* _Your task_
What needs transcribing is the line with "Task: Click the info" and every line after it to the end of the records, exactly and alone, with no pictures.

Excerpts from a dataset:
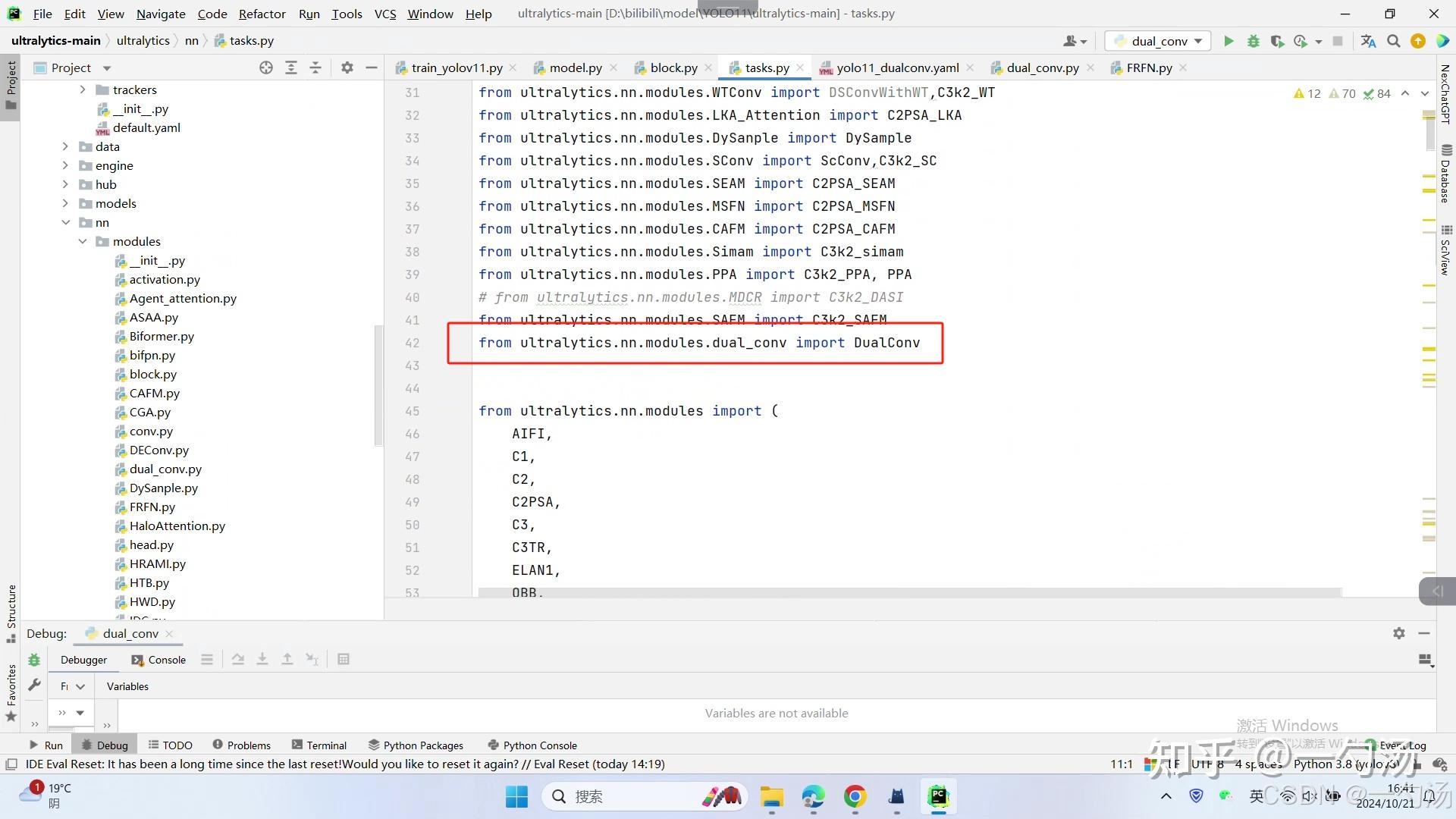Collapse the modules folder in tree
The image size is (1456, 819).
[x=83, y=241]
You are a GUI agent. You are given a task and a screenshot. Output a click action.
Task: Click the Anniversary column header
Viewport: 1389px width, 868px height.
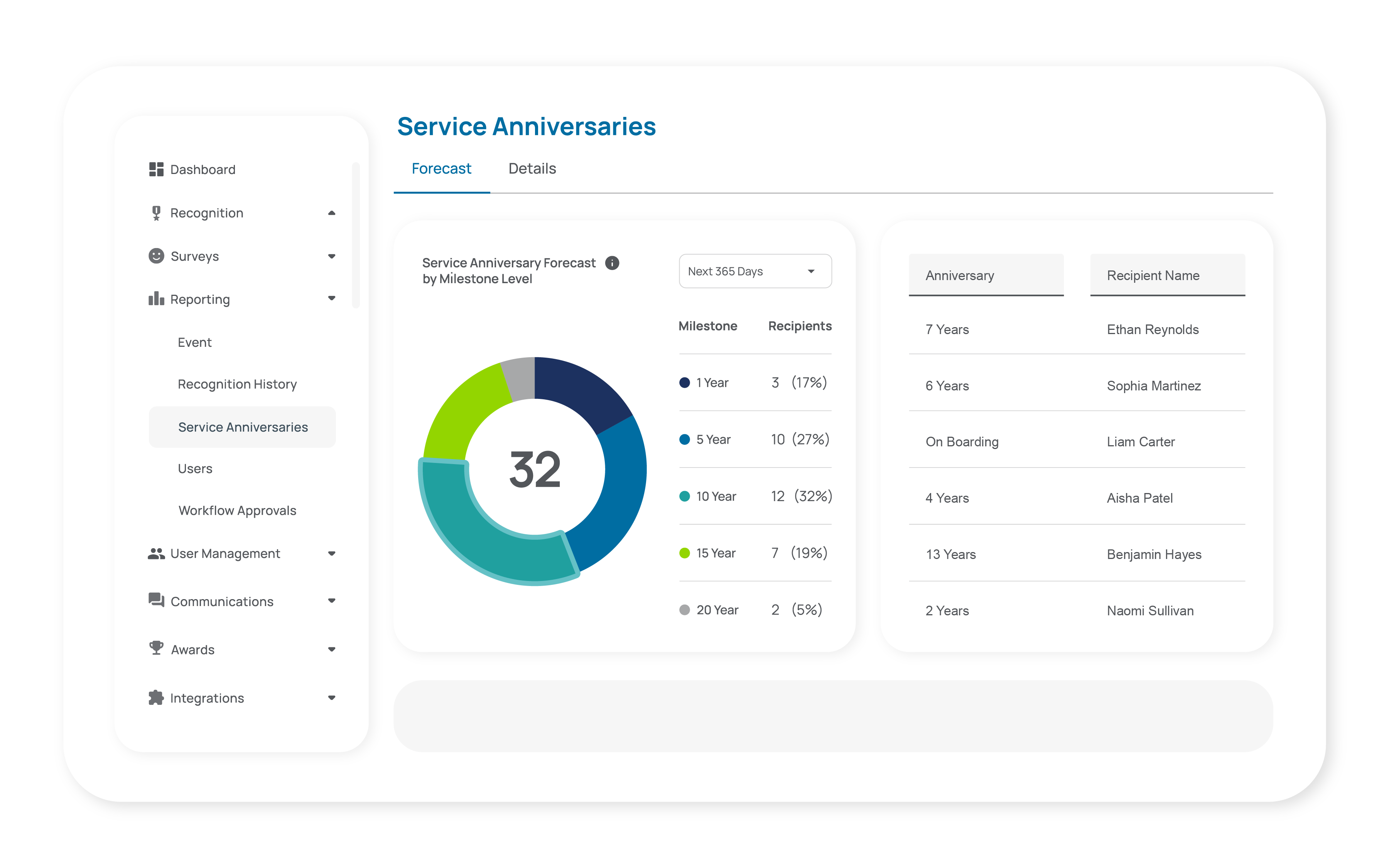pyautogui.click(x=986, y=275)
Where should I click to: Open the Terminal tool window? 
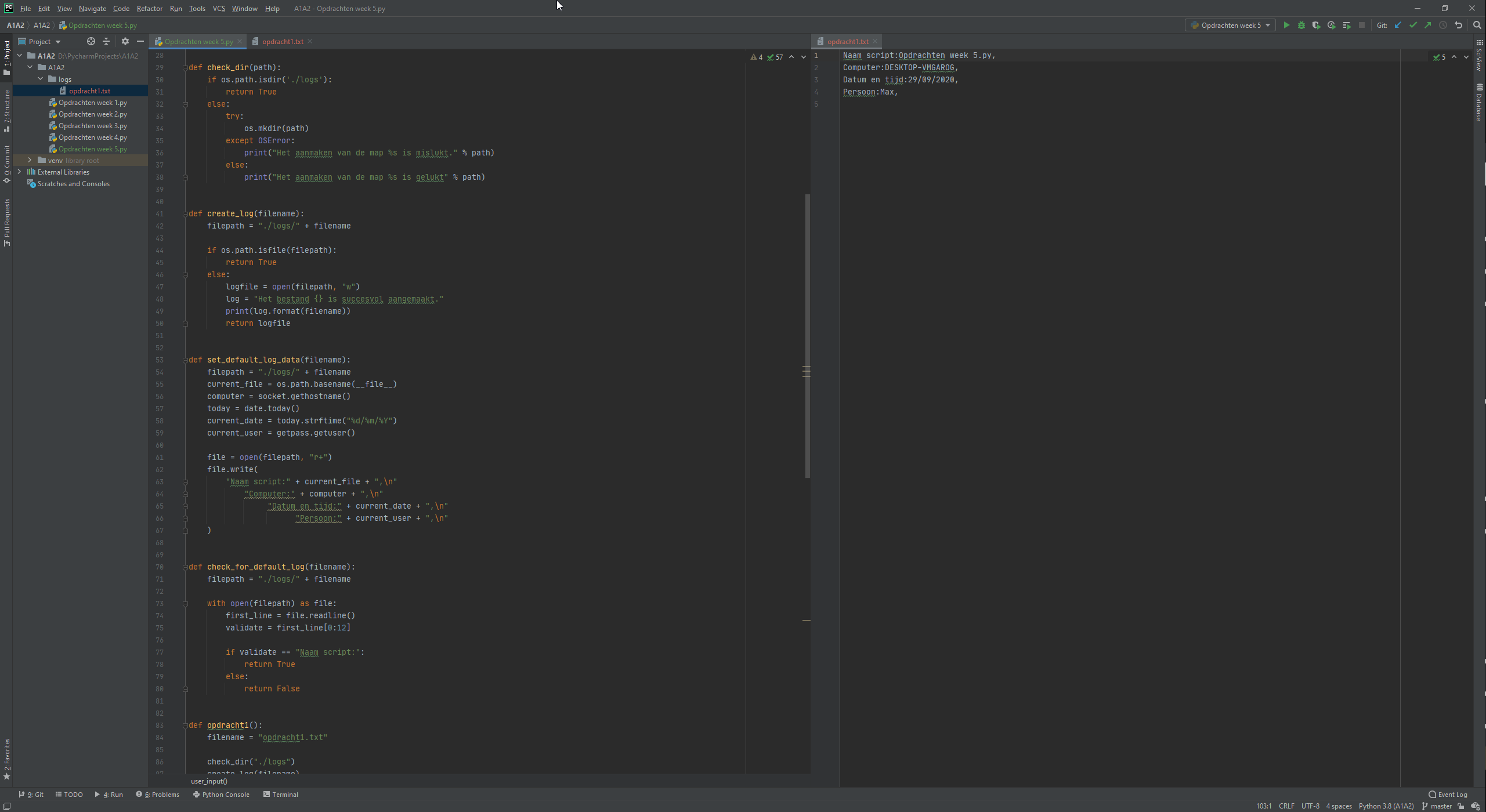[281, 795]
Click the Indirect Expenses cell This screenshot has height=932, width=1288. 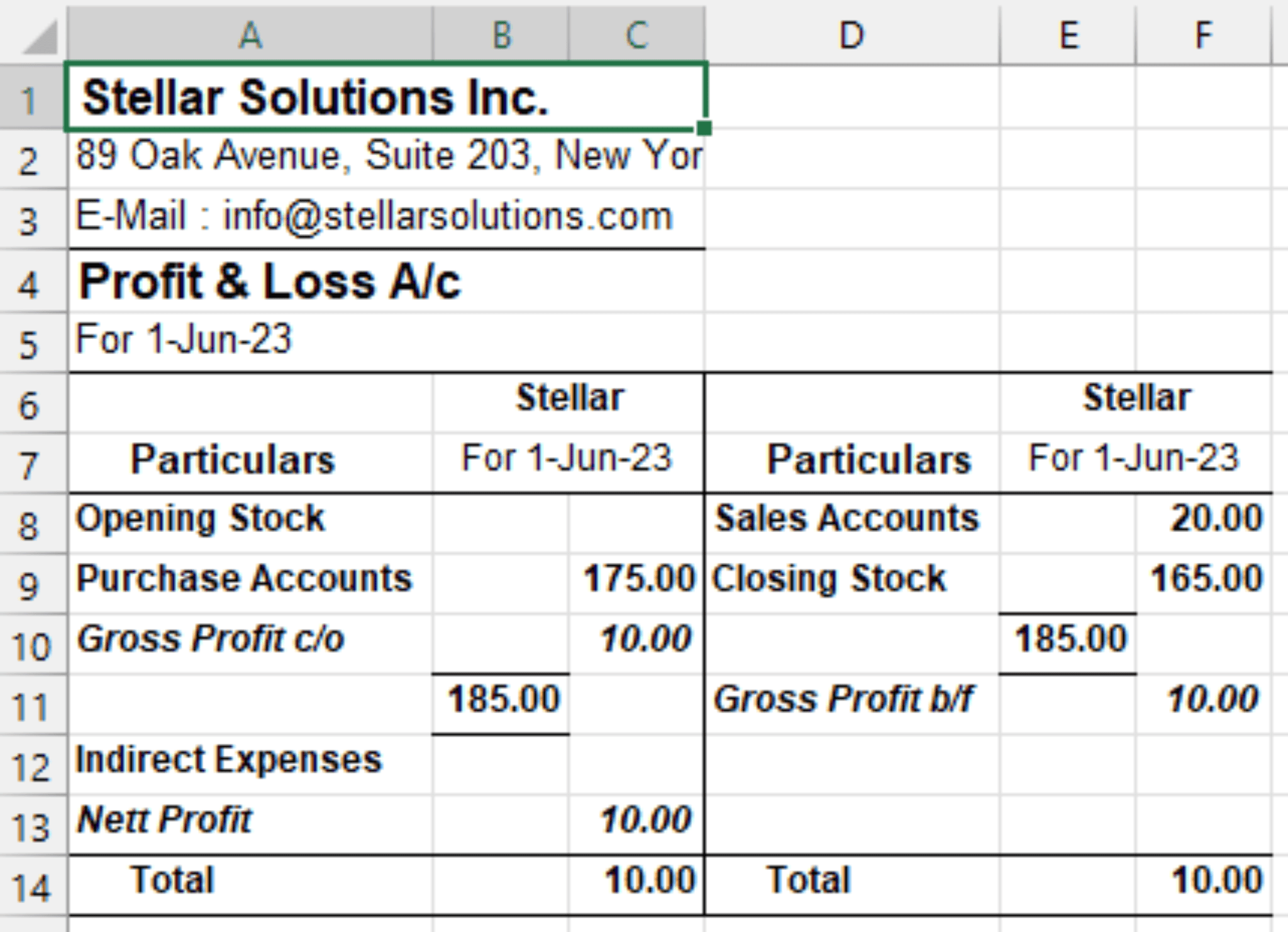252,759
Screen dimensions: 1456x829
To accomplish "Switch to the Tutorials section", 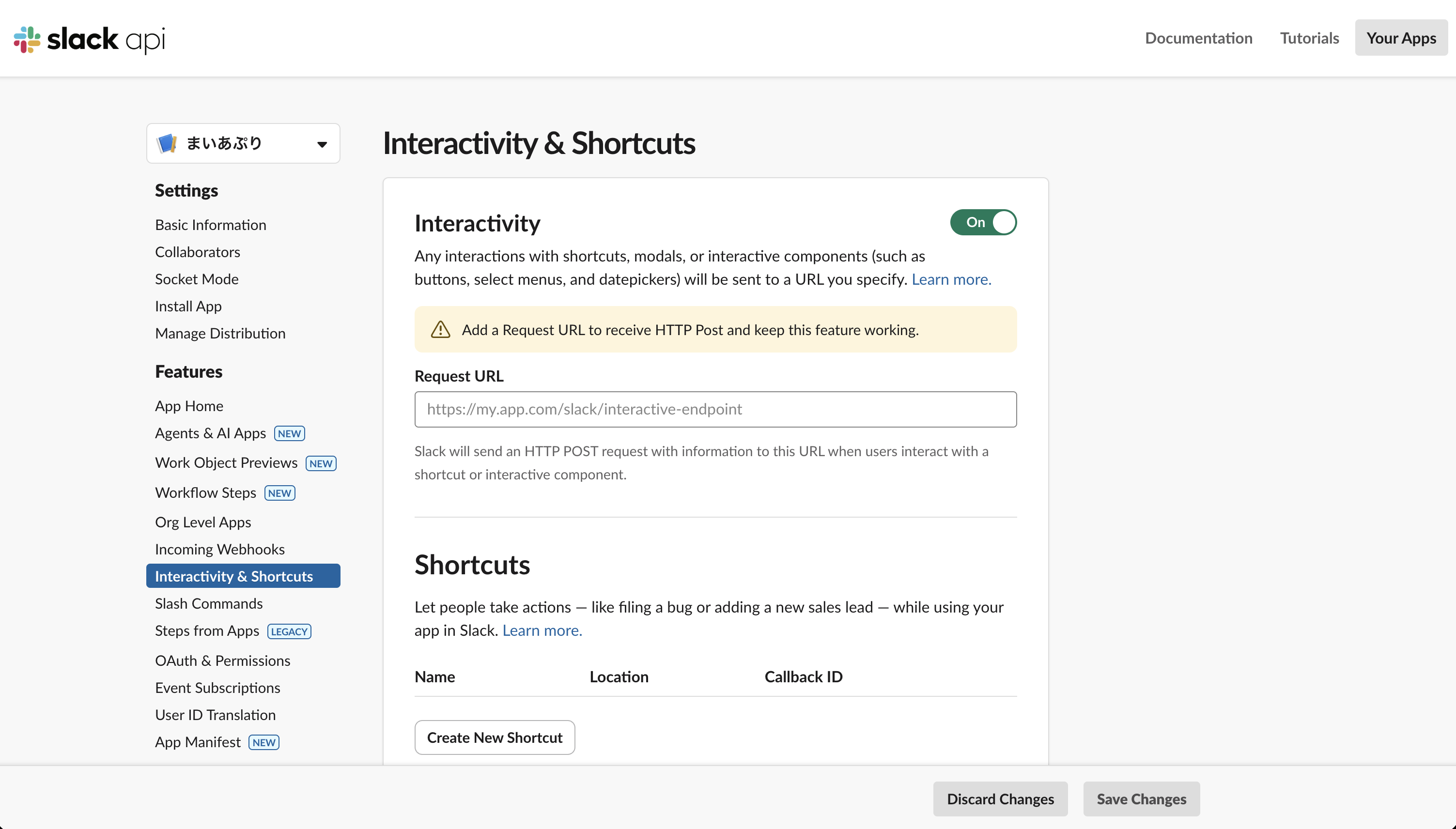I will pyautogui.click(x=1309, y=38).
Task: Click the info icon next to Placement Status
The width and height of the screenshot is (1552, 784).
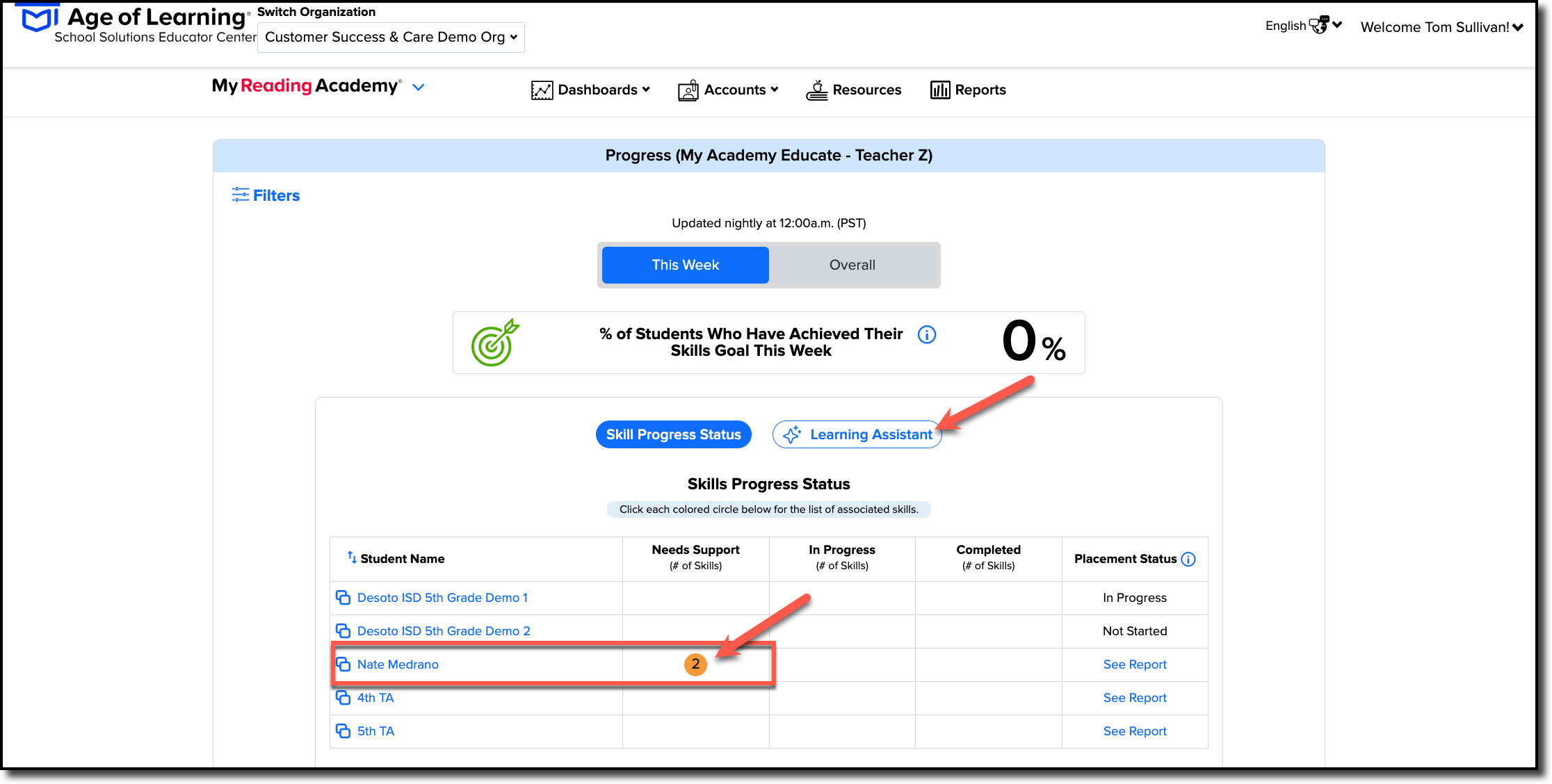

* _Result of the exercise_
Task: Click the info icon next to Placement Status
The width and height of the screenshot is (1552, 784).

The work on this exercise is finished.